Qué cosas no habrá visto el Bolívar desnudo de Pereira. Instalado en su pedestal y cagado a perpetuidad por las palomas, lleva medio siglo viendo pasar el mundo con su carga de prodigios y miserias.
Si es cierta la creencia aquella de que por cada fotografía que le tomen un hombre pierde parte de su alma, la de este Bolívar al galope debe ser inconmensurable. He visto gringos, españoles, chinos, escoceses, australianos, ingleses, coreanos, nigerianos, argentinos, mexicanos, uruguayos, y colombianos de todas las regiones tomándose instantáneas frente a la estatua del prócer, como testimonio de su paso apresurado por estas tierras.
Los turistas son así: coleccionan fragmentos de eternidad, de los que se olvidan una vez regresan a casa.

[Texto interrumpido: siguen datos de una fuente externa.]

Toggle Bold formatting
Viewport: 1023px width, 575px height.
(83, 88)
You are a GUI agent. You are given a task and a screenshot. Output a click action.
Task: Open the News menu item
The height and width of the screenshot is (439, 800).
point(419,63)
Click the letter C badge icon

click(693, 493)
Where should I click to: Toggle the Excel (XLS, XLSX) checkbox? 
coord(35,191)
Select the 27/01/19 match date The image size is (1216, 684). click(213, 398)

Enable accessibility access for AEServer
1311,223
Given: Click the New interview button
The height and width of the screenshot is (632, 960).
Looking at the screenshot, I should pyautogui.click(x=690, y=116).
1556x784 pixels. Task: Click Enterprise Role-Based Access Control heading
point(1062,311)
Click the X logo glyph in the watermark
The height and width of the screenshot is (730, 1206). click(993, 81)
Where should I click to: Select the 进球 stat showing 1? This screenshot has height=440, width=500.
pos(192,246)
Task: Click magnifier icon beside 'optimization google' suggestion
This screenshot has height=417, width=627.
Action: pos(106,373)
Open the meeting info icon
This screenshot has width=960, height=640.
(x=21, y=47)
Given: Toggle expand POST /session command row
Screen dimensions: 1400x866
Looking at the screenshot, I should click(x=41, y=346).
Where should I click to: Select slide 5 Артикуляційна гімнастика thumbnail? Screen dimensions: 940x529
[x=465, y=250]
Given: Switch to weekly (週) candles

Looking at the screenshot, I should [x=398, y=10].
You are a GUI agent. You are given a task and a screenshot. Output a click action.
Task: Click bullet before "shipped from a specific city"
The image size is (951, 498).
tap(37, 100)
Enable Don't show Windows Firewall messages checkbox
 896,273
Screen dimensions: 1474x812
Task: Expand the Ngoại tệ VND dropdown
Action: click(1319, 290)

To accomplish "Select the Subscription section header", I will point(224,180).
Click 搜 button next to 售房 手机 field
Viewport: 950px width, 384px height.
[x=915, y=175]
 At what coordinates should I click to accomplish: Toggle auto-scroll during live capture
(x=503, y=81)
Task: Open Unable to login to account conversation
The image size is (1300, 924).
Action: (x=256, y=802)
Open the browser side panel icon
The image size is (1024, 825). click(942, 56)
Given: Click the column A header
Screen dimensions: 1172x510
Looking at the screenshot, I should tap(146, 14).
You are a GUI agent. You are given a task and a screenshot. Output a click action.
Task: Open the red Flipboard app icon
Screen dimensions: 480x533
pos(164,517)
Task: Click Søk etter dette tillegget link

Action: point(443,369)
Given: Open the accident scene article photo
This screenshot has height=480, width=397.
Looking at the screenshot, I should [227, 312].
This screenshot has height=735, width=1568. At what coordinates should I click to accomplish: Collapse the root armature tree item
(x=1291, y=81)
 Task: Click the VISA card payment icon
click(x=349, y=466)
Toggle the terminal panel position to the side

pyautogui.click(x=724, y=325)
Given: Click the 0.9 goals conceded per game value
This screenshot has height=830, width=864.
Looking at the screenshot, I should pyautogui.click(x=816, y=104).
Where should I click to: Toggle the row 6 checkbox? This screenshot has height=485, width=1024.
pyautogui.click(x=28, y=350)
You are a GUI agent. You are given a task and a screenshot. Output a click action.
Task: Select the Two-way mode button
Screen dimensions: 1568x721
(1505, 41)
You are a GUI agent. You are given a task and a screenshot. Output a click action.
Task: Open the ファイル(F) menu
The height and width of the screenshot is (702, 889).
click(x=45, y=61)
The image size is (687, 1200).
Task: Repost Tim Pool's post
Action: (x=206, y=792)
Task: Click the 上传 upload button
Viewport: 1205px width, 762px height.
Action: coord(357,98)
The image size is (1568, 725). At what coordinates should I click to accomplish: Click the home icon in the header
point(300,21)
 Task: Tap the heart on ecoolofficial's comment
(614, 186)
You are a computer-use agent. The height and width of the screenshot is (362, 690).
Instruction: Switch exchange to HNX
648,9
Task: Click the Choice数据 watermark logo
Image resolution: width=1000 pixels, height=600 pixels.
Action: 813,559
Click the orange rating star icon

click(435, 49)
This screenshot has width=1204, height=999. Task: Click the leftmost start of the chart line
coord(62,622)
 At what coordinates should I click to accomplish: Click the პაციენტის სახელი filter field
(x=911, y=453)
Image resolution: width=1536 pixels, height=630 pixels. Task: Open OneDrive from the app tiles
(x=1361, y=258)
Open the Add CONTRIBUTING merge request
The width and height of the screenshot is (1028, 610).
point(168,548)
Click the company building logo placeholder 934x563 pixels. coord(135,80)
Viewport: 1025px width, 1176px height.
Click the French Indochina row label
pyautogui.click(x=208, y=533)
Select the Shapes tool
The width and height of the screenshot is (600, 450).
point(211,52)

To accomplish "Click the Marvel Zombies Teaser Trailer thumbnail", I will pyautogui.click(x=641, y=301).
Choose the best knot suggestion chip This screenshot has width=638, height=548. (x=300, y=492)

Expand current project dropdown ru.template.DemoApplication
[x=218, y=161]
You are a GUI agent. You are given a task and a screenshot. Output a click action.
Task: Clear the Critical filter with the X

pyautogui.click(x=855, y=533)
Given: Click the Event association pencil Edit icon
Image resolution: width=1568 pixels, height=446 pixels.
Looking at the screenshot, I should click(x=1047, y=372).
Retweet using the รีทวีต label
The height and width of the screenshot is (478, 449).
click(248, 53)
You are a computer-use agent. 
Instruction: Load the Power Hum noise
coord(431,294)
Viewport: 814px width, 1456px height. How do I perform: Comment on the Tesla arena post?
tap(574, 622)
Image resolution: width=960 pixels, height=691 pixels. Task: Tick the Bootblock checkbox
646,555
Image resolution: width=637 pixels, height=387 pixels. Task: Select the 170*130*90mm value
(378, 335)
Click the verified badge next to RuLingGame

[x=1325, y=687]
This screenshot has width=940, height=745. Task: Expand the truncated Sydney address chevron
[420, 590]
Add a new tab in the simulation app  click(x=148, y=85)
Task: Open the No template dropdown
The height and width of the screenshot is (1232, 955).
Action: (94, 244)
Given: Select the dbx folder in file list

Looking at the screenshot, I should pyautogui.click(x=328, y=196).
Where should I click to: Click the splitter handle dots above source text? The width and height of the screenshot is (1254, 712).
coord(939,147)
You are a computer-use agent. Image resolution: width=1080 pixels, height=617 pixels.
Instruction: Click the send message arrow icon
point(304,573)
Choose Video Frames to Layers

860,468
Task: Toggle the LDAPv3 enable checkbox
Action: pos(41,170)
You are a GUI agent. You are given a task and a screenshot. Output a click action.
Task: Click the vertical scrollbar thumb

En tiempos de las viejas cámaras de rollo, un enjambre de fotógrafos se ganaba la vida en esta plaza registrando imágenes de niños recién bautizados, estudiantes acabados de graduar, emigrantes retornados y amantes recién enamorados o en trance de estarlo. Durante al menos tres décadas un hombre llamado Lorenzo tomaba fotografías, mientras su loro del mismo nombre sacaba de una urna de cartón los papelitos de la suerte. “Lo espera una rubia en su camino”, rezaba el mío, lo que no era gran cosa: más o menos a todo varón heterosexual lo aguarda una rubia en el camino, aunque al final resulte estar teñida hasta el último pelo.
Hoy, una suerte de demencia anida en los ojos de bronce de este Bolívar tan nuestro. Sospecho que esa locura tiene menos relación con el fracaso histórico del original que con el delirante trajinar de quienes pasan por aquí.
Una panda de hinchas del Deportivo Pereira se trenza en una batalla a navajazo limpio, sin respeto alguno para con el ilustre testigo. Un par de travestis adolescentes atracan a un anciano que acaba de cobrar su pensión. Diez perros de razas distintas asedian con ladridos y lametazos a la mujer que pide limosna en el vecindario para comprarles comida. Un político promete el cielo en la tierra a una veintena de desempleados. Un sesentón ataviado al estilo ranchero mexicano desafía las leyes del mercado y trata de convencer a los padres de familia para que le compren una fotografía de sus pequeños hijos a lomo de un caballo de cartón.
Bolívar no se mueve, pero toma nota: a las cinco de la mañana un tipo bien trajeado degusta un café caliente, mientras espera la llegada del compinche con el que jugará a las cartas hasta las ocho en punto. A la misma hora, una decena de feligreses recién bañados aguardan a que el sacristán les abra las puertas de la catedral, para rezar al unísono el rosario de la aurora. En la otra esquina, el gurú de una secta nueva era contempla el azul furioso del cielo y espera con ansia la llegada de sus fieles seguidores: tres hombres y tres mujeres que parecen depositar el resto de sus esperanzas en ese encuentro mañanero.
Mientras eso sucede, los mangos maduros caen sobre los transeúntes como una imprevista lluvia dulzona. A su vez, las palomas de la plaza comen y cagan. Cagan y comen como corresponde a su destino milenario. Contemplándolas, el Bolívar de bronce se pregunta por su destino de héroe inmovilizado por tantos segundos, minutos, horas, días, semanas, meses, años y décadas que se anudan a su alrededor como una corona de penas y olvidos.